A group of 33 women who work at two Ford plants in Chicago filed suit against the automaker alleging sexual harassment. Ford CEO Jim Hackett has apologized for the history of sexual harassment at the plants in the past. The Ford workers were seeking class-action status, but that status has been denied by a federal judge in Chicago this week. The ruling was a setback for the plaintiffs who allege that they have endured groping, vulgarities, and sexual violence at the factories.
The lawsuit was filed in 2014 by the 33 female Ford workers and accused the company of not doing enough to ensure that the workplace was a safe and equitable environment. The plaintiffs in the case sought to expand to cover all women who worked at the Chicago Assembly or Chicago Stamping plants between 2012 and the present.

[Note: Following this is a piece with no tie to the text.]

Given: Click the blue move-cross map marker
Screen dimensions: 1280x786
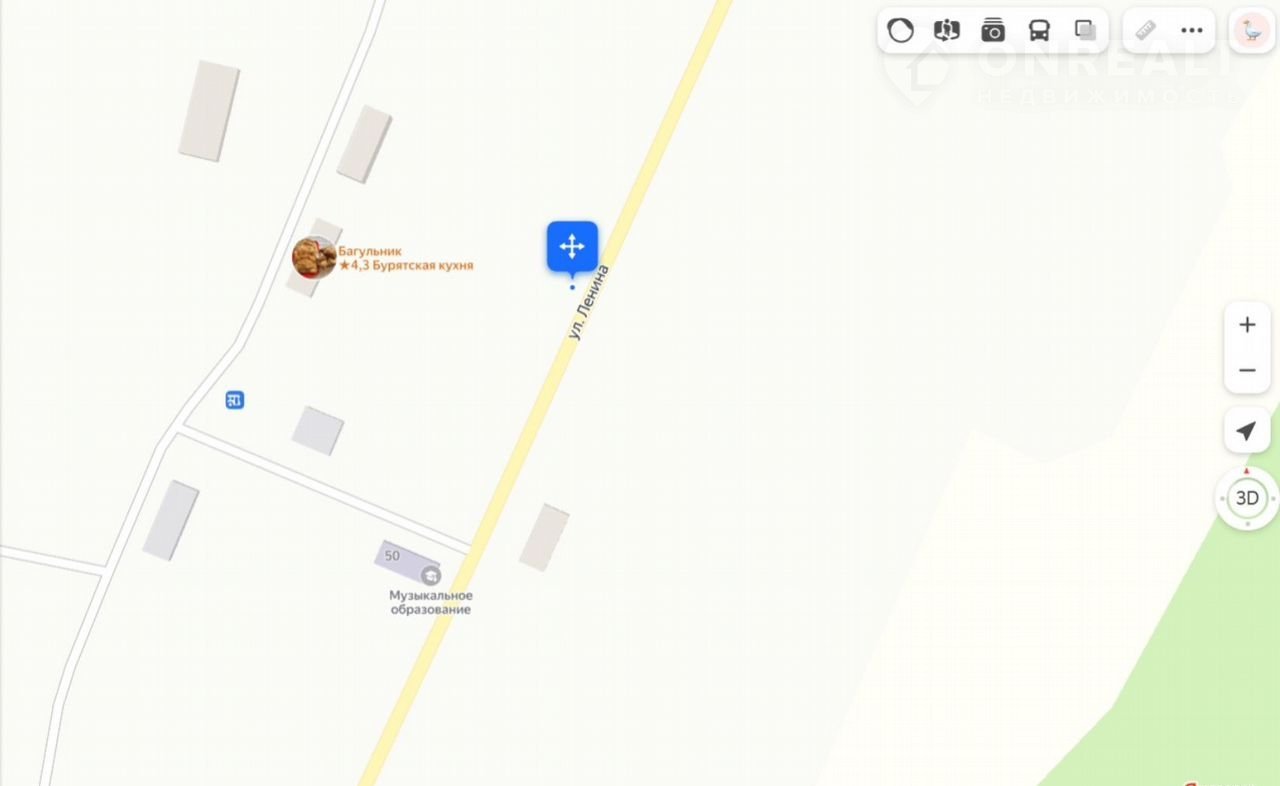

The federal judge overseeing the case, Judge Robert M. Dow Jr., of the Northern District of Illinois, ruled that the women’s experiences were too disparate to be considered as a single class. The judge did say that the female Ford workers could sue individually. Ford has tried to stop sexual harassment at the plants, but the workers claim that Ford’s attempts have fallen short.

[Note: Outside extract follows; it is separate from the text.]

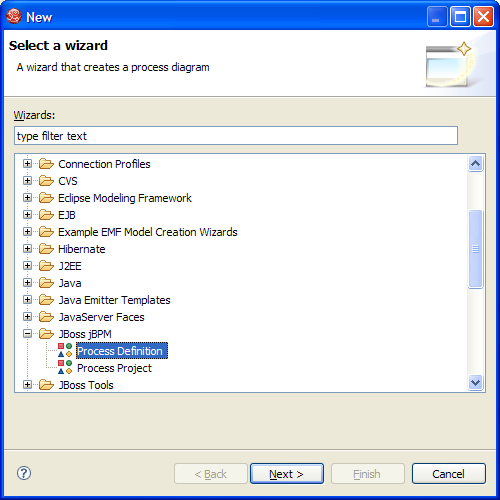This screenshot has width=500, height=500.
Task: Click the Java Emitter Templates folder icon
Action: click(46, 300)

CEO Jim Hackett’s letter was an open letter to workers at the two Chicago plants apologizing for the harassment some had endured at the plant and was the result of a story that the New York Times had published that detailed the accounts of two women working at the plant dating back to the 1990s. Ford has stated that it has a “comprehensive approach” in place to prevent and address sexual harassment and discrimination.
A statement from Ford said that while it was happy with the judge’s decision in the case, it would continue to work to reinforce the importance of respectful and harassment-free environments at all facilities. Ford previously settled with some workers at two Chicago plants for $10 million due to sexual and racial harassment at facilities. Ford said that 835 workers got checks as part of that settlement.